Fundraiser

  1. Punishment for parents
  2. Event designed to teach kids a valuable life lesson: If you don’t do what is required of you, someone else will do it for you.

Usage Example: “Your class is selling candy bars for a fundraiser?.. I’ll write the check now.”

Background: Schools, athletic teams and clubs will often hold fundraisers to punish the parents of participants.

Fundraisers are intended to generate money to help cover the operating costs of participating organizations. The people in charge of the fundraiser will say that it provides a great way for a group of 10 year-olds to get some sales experience. They say that it will teach them valuable life lessons. They will dispatch this group of children to exploit their social networks in order to keep the band program running.

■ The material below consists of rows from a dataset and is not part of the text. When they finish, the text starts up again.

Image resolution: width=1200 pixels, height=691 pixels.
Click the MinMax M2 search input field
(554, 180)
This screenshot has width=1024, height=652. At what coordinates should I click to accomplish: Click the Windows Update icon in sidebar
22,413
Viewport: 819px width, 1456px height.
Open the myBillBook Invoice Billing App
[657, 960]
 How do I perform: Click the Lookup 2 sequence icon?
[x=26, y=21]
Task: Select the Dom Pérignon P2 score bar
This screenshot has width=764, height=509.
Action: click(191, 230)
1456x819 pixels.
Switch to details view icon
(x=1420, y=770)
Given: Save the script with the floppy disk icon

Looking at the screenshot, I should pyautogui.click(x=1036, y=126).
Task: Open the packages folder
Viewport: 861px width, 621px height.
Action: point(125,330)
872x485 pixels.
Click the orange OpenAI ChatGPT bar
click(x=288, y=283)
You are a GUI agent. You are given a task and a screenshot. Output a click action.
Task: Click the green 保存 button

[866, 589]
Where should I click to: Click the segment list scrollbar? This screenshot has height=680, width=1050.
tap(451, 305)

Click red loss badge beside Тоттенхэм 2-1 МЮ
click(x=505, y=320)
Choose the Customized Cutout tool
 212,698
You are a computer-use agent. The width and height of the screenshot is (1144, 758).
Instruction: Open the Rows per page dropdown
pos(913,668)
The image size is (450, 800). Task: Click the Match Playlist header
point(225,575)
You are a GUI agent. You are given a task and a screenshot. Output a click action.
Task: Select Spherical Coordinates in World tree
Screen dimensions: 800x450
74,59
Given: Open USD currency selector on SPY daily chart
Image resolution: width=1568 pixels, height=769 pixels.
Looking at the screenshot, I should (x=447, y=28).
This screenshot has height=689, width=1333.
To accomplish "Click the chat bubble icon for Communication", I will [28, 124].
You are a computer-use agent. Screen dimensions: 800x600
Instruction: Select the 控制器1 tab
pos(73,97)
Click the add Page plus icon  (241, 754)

This newly minted group of tiny door-to-door sales people then march out of the school determined to drop the box of coupon books on the kitchen counter and never think of them again.

Two days before the money is due at the school, the parents ask about the box on the counter. The kid mentions that it is for “some kind of fundraiser or something.” The parents then take the coupon books to work and attempt to sell them to their coworkers. After selling a few, they write a check for the remaining amount, so Mr. Fields, the band director, doesn’t break their legs in the driveway for failing to meet the payment deadline.

At this point, the circle of life is complete. Every fundraiser works the same way, every time.